Carbon dioxide infusion of composite electrospun fibers for tissue engineering

Abstract

Supercritical fluids present an approach capable of enhancing the chemical activity of composite tissue engineering scaffolds. Previous attempts to embed test compounds into electrospun polycaprolactone (PCL) alone above 6.20MPa and temperatures above 25°C resulted in loss of biomimicry. In this study, PCL–gelatin blends were explored as a less sensitive yet more bioactive electrospun scaffold allowing the use of increased pressures and temperatures. The presence of the gelatin renders these electrospun fibers far less sensitive to supercritical CO2 exposure.
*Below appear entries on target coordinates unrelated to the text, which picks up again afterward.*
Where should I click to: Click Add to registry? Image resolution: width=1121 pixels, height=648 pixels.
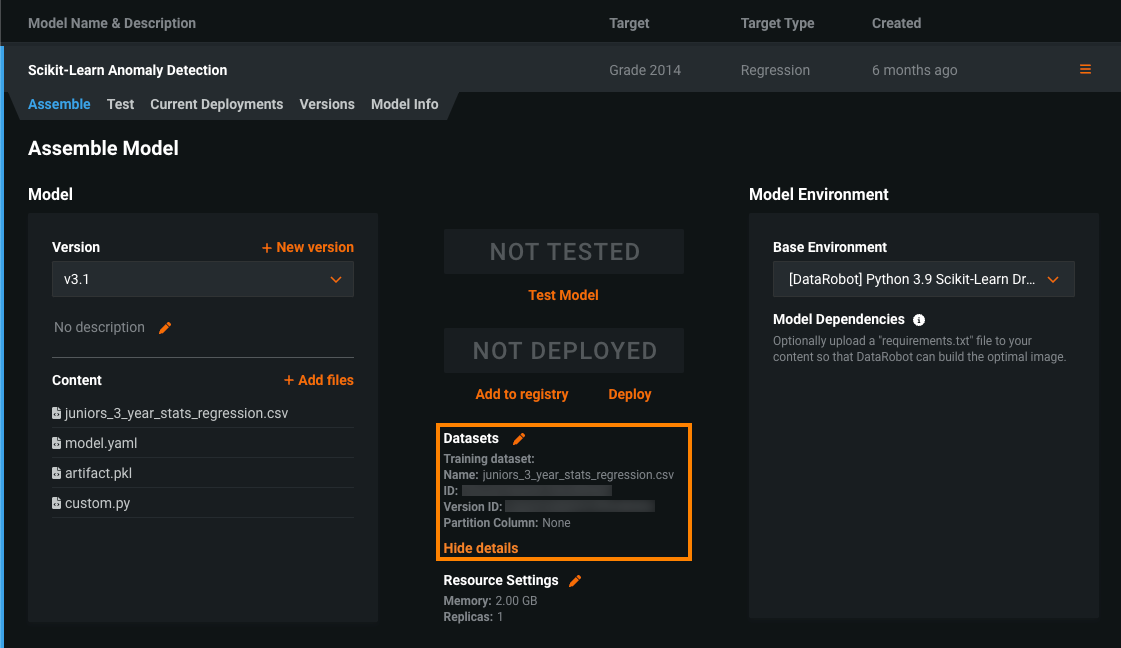click(x=522, y=394)
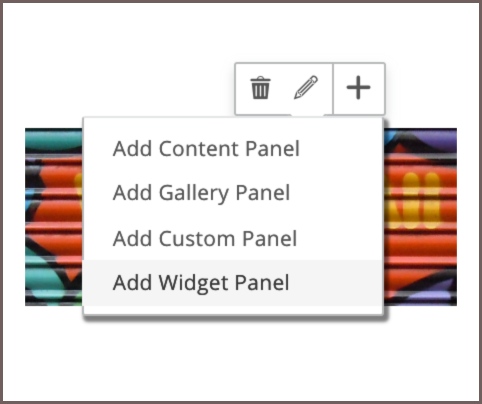Click the plus add icon

click(359, 88)
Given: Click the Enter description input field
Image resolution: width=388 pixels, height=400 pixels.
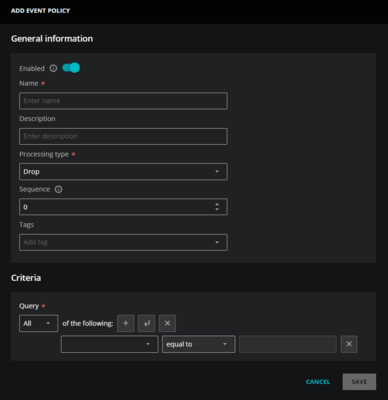Looking at the screenshot, I should point(123,136).
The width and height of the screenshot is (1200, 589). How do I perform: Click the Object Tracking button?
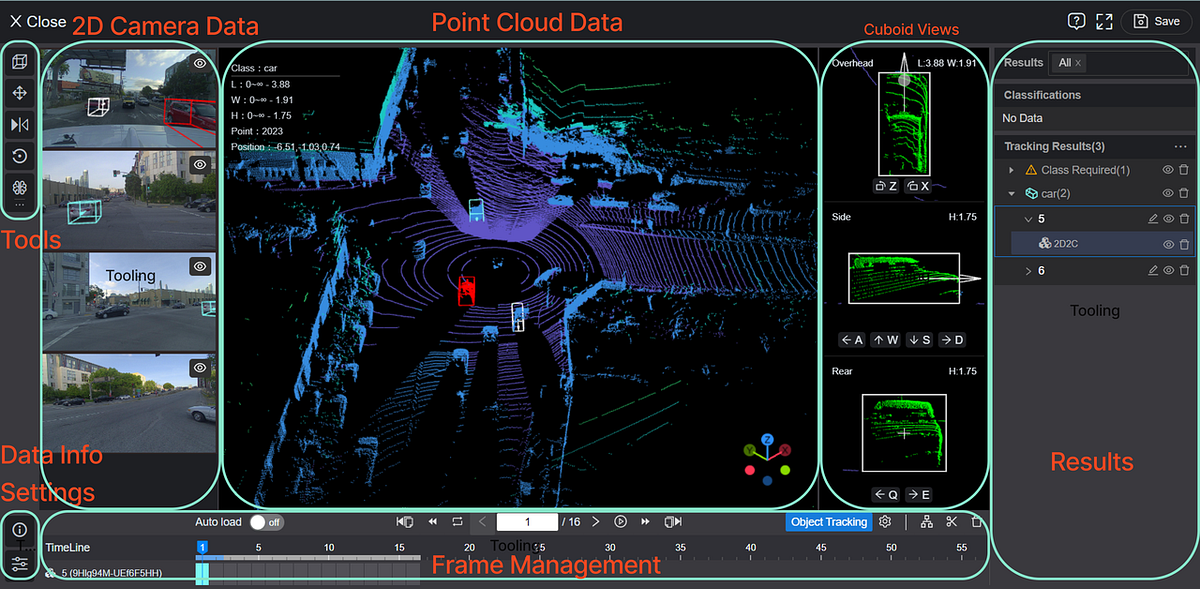pos(829,521)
PCL swelling and gelatin compression occur simultaneously and this volumetric compensation stabilizes the PCL within the blend without overall deformation. ATR observations suggest that these exposures increase the mobility of the amorphous content. In cases where XRD shows no crystalline content peaks prior to CO2 treatment, post-exposure crystalline regions are detected. PCL–gelatin scaffolds infused at either 8.27MPa or 10.34MPa subcritical conditions increase Rhodamine B loading concentrations 5-fold compared to scaffolds infused at only at 6.20MPa. PCL–gelatin scaffolds infused supercritically at either 8.27MPa or 10.34MPa showed increased loading of Rhodamine B compared to scaffolds infused at 6.20MPa but produce significantly lower released concentrations compared to 8.27MPa or 10.34MPa subcritically infused scaffolds. These are likely a result of Rhodamine B's solubility being significantly greater in liquid CO2 compared to gaseous or supercritical CO2.